§ DESCRIPTION OF THE TASK: Every line from the one containing "Given: Open the" through the end of the data is to be copied exactly, and nothing outside that range.

(Items listed in a dataset)

+---+

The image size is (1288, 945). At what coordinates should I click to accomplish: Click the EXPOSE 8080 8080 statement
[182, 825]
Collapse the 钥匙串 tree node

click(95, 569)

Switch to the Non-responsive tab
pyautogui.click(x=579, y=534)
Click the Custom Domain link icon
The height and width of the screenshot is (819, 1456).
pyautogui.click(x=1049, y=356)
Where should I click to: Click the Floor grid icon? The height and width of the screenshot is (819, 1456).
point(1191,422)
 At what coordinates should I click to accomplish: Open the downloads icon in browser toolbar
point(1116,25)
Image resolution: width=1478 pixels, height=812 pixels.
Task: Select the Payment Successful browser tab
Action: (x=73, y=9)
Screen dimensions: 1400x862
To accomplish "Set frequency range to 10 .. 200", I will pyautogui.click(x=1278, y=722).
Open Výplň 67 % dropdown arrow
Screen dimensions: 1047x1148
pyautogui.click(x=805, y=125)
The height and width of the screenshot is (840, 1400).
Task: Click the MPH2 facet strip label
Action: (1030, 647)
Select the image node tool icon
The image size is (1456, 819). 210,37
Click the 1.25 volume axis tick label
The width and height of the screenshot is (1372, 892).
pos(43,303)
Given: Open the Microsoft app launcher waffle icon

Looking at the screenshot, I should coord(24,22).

+---+

§ REPLY TO THE TASK:
Given: Open the Microsoft app launcher waffle icon

Looking at the screenshot, I should coord(24,22).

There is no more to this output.